EP0044年4月11日 戦艦「ムンド」

「どういうことです!?」

 ドマスティー大統領の困惑した声が、ブリッジのクルーを驚かせた。ドマスティーは、ヘッドフォンを付け、プライベート回線で話していたからである。
 戦艦ムンドは、つい数時間前にURES領内を離脱する事に成功した。やっとクルー全員が胸をなで下ろした所だった。ドマスティーは、自分の発した声がおもっていたよりも大きく、ブリッジ・クルー全員の視線を集めてしまったことに気がついた。彼は、回線を保留し、キャプテンシートから立ち上がって大統領室へ向かった。

「もう一度お尋ねします。ライネル大統領、何故いきなりURESと休戦協定などを締結しなさったのですか?」
『何度も言わせないで欲しいな、ドマスティー君』

 音声だけだが、ドマスティーは、老人――外惑星連邦大統領ローセルト・ライネル――が、人を見下すような表情をしているのが分かった。

『我々は、これ以上無駄な血を流したくないのだよ』
「いまさら、何をおっしゃるのです?」
『我々は、URESと手を組み共に和平の道を歩もうと考えているのだよ。だから、君はおとなしくURESへ戻れ』
「な・・・何を!?」
『今戻れば、数年の処罰だけで済む。そのように、今回URESとは話しをつけた』
「あなたという人は、同じスペースノイドを裏切るつもりですか?」
『同じ?笑わせるな。お前たちは、いつまでも地球圏に寄生虫のようにへばり付いているではないか?外惑星に住む我々は、君たちとは違うのだよ。そう、ニュータイプなのだよ!』
「それが、あなたの本性ですか?しかし、私達ティエラ共和国の独立の為に多くの支援をして下さったではありませんか?」
『ふん、我々が支援したのは、URESと共倒れになれば良いと思って支援したまでだ。まさか、本当に独立を勝取るとは夢にも思っていなかったよ』

 ドマスティーは、強く唇を噛んだ。自分たちが、外惑星連邦によって躍らされていた事が分かったからだ。又、数千万というティエラ共和国国民を、自分の人を見抜く力のなさの故に、苦しめることになるということが、ドマスティーには耐えがたかった。

「ティエラ共和国を、どうするつもりですか?」

『もう、ティエラ共和国は存在しないのだよ。ルナポリスと共に、URESの自治区となった』

 リュウ・ドマスティーは、34年という長い年月をかけて、ティエラ共和国の独立の為に人生をささげてきた。悲願の独立を達成し、ティエラ共和国はEP0040年に誕生した。しかし、その4年後に、自分が知らない間に崩壊してしまったのである。独立は、外惑星連邦の手を借りなければ決して達成できなかったと言ってもいいだろう。しかし、その援助を差し伸べてくれた天使は、時の流れと共に悪魔へと変わったのである。

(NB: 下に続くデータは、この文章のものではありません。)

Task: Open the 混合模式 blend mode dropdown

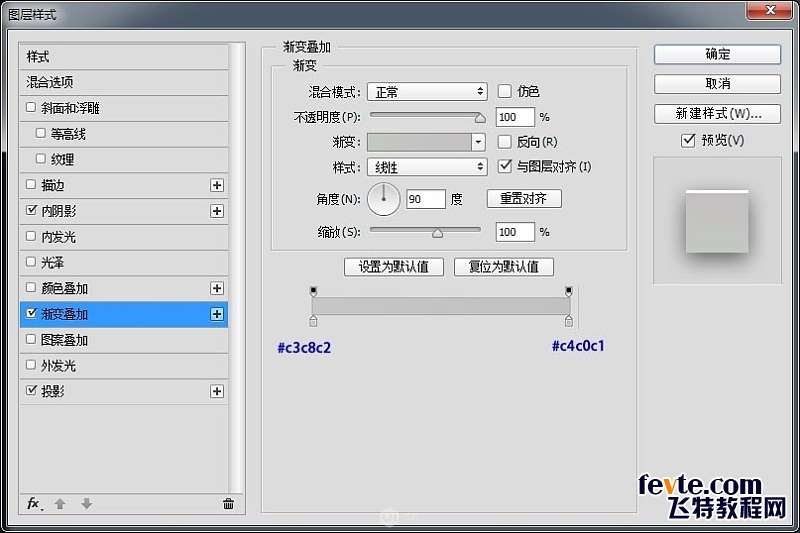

『そういう訳で、三国防衛協定、及び三国軍事同盟は破棄する。もうティエラという国家は存在しないからな。後、君たちが外惑星連邦領内に入ることは認めない。一歩でも入れば、撃沈する。君たちには、二つの選択肢しかない。URESに戻るか、それともアステロイド・ベルトを墓場にするかだ。以上、通信を終わる』

 ドマスティーは、何も言う事が出来なかった。次に何をすればいいのかさえ思いつかなかった。自分が生涯かけて作り上げたものが、一瞬にして崩れ去ったのだから。ドマスティーが一人、頭を抱え込んでいた時に、来訪を告げるブザーが鳴り、女性の声がインターホンから聞こえた。

『リナ・ジュミリン補佐官です』
「リナ補佐官か、ちょうど良かった。入ってくれ」

 リナ・ジュミリン、彼女はちょうど1週間前までは、URESの大統領であった。彼女は、自分の無力さをを知り、ドマスティーに自分に何か出来る事はないかと申し出た。ドマスティーは、考えた結果、リナの為に『大統領補佐官』というポストを用意したのだった。さすがに、元国家元首であったのでその手腕は確かなものだった。今では、1週間も経っていないのにも関わらず、リナはドマスティーにとって、最も信頼できるパートナーとなっていた。

「どうなさったんですか、顔色が悪いですよ?」
「そうかね?」
「先ほどの通信、ライネル大統領は何をおっしゃったんです?」

 ドマスティーは、どのようにこの事実を、リナに伝えようかと考えていたが、言葉が見つからなかった。ドマスティーが、言葉をつまらせていると、リナが何かを察したのか深刻な顔を見せた。

「・・・ティエラ共和国が、なくなったのですね」

 リナは、自分でも何故このような事が分かったのか、理解できなかった。ただ、ドマスティー大統領から発せられる何かを感じた。それが、図星だということが、ドマスティーの表情から見て取れた。彼は、立ち上がり大統領室にある大きな窓から見える、無限に広がる黒い空を見つめた。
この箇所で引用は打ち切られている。